Winkelmann J, Wetter T C, Stiasny K, Oertel W H, Trenkwalder C
Max Planck Institute of Psychiatry, Clinical Institute, Neurology, Munich, Germany.
Mov Disord. 1998 May;13(3):566-9. doi: 10.1002/mds.870130333.
Dopaminergic treatment with levodopa (L-dopa) has been proven as the treatment of first choice in patients with restless leg syndrome (RLS). Augmentation of symptoms and end-of-dose rebound phenomena under L-dopa/decarboxylase inhibitor treatment present major problems in some patients. To evaluate the efficacy of pergolide in RLS, we treated 15 patients suffering from severe RLS, who had previously experienced an augmentation of symptoms under long-term treatment with L-dopa, in an open clinical trial with pergolide. All patients reported an improvement of their RLS symptoms. Our study shows that pergolide, if administered at a mean dose of 0.4 mg in combination with domperidone, is a very effective drug in the treatment of sleep disturbances and daytime symptoms associated with RLS, and does not cause any serious side effects during the observation period of 6 months.
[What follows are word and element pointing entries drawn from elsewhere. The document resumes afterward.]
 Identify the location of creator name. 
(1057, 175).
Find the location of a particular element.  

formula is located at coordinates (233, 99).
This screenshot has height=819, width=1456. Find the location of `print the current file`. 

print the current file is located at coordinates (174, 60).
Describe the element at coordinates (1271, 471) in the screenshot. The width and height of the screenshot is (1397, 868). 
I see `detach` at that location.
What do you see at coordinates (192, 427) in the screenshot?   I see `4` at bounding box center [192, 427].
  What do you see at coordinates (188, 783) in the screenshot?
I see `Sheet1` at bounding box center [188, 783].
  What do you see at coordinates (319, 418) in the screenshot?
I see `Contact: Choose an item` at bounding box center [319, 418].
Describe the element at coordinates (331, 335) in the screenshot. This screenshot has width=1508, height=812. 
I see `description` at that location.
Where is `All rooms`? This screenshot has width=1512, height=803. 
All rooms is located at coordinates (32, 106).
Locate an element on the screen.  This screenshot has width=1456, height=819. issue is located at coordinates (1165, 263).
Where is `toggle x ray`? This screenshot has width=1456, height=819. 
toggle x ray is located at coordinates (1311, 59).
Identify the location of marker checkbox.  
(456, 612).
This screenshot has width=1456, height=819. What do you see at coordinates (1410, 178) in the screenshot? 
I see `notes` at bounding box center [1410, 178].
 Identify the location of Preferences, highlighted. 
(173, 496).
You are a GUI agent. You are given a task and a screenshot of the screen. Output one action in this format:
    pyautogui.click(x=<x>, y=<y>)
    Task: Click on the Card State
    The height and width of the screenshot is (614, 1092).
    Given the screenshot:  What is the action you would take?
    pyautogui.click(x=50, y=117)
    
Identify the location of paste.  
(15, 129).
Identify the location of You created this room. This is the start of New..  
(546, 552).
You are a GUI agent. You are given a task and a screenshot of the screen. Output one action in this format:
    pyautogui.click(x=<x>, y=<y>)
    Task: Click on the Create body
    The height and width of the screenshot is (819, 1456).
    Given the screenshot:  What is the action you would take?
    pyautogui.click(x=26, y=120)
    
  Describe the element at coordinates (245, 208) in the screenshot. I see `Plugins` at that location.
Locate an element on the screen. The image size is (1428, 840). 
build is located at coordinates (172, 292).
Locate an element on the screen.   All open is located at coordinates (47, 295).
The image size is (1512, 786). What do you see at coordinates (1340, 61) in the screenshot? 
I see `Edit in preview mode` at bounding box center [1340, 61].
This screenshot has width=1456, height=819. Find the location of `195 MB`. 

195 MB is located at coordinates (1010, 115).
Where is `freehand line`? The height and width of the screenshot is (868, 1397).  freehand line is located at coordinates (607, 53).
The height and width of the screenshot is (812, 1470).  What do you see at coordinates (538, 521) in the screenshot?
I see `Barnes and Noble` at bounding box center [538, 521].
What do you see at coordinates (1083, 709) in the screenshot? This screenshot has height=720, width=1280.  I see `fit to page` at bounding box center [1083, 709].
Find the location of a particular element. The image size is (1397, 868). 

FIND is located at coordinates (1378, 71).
左旋多巴(L-多巴)的多巴胺能治疗已被证明是不宁腿综合征(RLS)患者的首选治疗方法。在一些患者中,L-多巴/脱羧酶抑制剂治疗下症状的加重和剂量末期反跳现象是主要问题。为了评估培高利特在RLS中的疗效,我们在一项培高利特的开放临床试验中,对15名患有严重RLS且先前在长期L-多巴治疗下出现症状加重的患者进行了治疗。所有患者均报告其RLS症状有所改善。我们的研究表明,培高利特如果以平均剂量0.4毫克与多潘立酮联合使用,是治疗与RLS相关的睡眠障碍和日间症状的非常有效的药物,并且在6个月的观察期内不会引起任何严重的副作用。